The FBI and other federal agencies warned that they had credible information of increased cyber threats to US hospitals and healthcare providers, according to a report by The Guardian. The alert said that a Russian-speaking criminal gang is targeting the healthcare industry with cyberattacks that produce “data theft and disruption of healthcare services.” Ransomware attacks crippled at least five US hospitals last week alone, The Guardian reported.
“We are experiencing the most significant cybersecurity threat we’ve ever seen in the United States,” Charles Carmakal, chief technical officer at cybersecurity firm Mandiant, said in a statement.
Hold Security has been tracking the ransomware in question for more than a year, according to The Guardian. Alex Holden, CEO of the company, said that the threat is unprecedented in magnitude for the US.
In September, a ransomware attack shut down systems at all 250 US facilities of hospital chain Universal Health Services. The attack forced medical workers to rely on paper for record-keeping and slowed lab work.

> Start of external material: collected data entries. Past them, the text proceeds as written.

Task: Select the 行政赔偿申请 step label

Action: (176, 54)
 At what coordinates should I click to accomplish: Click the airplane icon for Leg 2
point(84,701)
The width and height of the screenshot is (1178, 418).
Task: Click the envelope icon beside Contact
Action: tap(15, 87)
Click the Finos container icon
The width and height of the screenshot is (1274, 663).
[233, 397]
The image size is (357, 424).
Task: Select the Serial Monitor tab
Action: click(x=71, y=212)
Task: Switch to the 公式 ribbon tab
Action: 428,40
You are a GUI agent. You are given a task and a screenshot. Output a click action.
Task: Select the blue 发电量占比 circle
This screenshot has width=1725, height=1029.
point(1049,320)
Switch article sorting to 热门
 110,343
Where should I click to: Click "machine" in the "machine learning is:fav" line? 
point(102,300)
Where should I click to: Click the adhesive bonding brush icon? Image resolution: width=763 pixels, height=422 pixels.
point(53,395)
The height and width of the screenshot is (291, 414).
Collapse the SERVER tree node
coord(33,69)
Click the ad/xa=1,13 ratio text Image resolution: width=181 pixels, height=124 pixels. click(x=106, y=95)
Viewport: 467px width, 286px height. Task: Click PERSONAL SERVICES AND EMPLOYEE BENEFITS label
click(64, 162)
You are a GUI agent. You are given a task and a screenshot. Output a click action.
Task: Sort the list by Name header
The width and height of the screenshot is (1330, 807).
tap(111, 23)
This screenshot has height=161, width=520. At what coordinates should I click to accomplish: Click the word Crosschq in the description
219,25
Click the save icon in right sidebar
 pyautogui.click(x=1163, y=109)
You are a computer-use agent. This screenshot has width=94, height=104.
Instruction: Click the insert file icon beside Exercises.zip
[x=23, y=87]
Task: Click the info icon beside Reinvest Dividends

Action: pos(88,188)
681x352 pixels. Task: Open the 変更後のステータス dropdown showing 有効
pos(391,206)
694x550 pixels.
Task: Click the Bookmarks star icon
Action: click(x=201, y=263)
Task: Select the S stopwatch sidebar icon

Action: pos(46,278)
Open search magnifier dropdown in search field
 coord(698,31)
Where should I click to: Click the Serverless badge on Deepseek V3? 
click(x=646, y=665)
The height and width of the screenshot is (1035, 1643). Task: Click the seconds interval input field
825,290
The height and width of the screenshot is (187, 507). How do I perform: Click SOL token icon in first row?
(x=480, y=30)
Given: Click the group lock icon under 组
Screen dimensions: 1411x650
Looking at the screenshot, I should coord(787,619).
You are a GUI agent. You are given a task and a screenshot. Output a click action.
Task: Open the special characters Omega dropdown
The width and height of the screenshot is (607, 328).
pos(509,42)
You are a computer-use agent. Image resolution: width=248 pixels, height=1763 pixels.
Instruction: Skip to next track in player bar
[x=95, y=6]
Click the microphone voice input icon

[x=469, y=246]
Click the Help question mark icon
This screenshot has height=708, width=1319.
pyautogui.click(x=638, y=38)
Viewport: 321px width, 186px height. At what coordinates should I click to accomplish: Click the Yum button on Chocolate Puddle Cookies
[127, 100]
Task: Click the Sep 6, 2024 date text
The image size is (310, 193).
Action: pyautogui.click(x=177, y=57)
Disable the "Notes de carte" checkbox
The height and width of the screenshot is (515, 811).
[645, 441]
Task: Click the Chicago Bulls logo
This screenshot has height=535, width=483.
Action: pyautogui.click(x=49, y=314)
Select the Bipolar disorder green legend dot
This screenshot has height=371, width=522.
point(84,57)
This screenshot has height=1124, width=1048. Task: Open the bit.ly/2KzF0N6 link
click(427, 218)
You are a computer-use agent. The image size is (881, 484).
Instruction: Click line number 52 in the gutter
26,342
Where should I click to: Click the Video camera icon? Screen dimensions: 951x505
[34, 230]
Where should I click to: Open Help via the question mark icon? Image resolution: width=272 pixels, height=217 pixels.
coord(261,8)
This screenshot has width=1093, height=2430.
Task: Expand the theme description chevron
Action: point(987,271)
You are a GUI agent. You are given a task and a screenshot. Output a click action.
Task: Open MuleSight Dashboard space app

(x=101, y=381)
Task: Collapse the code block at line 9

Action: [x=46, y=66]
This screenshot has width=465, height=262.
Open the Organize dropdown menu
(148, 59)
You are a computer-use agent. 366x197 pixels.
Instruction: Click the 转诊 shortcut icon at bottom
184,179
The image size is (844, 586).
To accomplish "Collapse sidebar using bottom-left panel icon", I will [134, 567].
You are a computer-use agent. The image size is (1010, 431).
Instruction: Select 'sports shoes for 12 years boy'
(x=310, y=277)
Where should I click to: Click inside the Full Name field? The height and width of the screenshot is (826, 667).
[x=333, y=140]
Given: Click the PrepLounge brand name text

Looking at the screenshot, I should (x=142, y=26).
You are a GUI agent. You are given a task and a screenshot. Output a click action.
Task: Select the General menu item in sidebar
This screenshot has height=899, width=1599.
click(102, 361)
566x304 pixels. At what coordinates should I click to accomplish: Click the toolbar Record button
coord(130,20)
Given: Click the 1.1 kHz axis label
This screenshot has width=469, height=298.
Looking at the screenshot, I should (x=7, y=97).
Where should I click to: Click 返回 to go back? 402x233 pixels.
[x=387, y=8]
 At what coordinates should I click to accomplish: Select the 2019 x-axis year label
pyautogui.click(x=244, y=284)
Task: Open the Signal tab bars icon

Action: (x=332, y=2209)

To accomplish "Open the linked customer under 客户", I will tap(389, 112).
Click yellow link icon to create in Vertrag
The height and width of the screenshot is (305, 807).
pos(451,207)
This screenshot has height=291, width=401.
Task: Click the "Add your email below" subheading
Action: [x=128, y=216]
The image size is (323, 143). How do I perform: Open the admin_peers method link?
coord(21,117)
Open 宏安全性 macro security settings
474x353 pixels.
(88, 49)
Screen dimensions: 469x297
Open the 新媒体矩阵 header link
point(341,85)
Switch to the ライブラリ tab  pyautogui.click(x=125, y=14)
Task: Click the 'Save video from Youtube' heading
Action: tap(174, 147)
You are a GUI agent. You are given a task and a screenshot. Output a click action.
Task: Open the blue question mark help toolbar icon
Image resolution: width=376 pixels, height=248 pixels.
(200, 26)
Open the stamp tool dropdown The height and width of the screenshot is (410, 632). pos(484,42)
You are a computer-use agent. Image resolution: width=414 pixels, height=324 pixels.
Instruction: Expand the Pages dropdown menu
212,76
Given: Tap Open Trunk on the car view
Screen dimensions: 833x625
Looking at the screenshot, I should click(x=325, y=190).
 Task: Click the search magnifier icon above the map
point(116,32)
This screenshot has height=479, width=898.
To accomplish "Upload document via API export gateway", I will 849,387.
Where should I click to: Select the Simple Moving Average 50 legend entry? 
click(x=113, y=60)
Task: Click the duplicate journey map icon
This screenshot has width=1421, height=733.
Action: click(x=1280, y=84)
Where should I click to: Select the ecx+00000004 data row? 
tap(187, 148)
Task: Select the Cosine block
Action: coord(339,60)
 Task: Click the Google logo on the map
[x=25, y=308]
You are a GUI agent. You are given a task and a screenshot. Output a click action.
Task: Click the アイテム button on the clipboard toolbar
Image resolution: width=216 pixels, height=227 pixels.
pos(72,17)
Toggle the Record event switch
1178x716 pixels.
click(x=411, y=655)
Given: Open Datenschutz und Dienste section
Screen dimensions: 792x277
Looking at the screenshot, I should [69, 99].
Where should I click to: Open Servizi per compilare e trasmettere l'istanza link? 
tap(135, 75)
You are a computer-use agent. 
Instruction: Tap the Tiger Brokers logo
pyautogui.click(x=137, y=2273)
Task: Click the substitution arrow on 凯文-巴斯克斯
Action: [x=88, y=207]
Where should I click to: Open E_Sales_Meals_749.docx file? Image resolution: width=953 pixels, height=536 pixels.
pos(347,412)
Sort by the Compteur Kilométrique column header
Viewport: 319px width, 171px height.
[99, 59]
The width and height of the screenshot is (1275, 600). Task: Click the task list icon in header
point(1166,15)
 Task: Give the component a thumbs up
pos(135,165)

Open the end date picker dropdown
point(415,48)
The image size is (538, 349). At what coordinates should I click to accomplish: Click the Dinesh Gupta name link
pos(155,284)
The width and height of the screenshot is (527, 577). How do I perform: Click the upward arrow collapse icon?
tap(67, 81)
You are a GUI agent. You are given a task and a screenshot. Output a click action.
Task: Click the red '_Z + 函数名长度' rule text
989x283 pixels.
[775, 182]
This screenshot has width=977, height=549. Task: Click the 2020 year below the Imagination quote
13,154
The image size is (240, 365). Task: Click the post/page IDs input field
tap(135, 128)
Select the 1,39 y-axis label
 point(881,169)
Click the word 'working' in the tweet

Employees said the attack impeded patient care, spiked emergency-room waits, and caused the failure of wireless vital-signs monitoring equipment.
Holden told The Guardian that the cyber criminals were demanding ransoms in excess of $10 million per target, and that criminals on the dark web were discussing plans to attack more than 400 medical facilities.
“One of the comments from the bad guys is that they are expecting to cause panic – and no, they are not hitting election systems,” he said. “They are hitting where it hurts even more, and they know it.”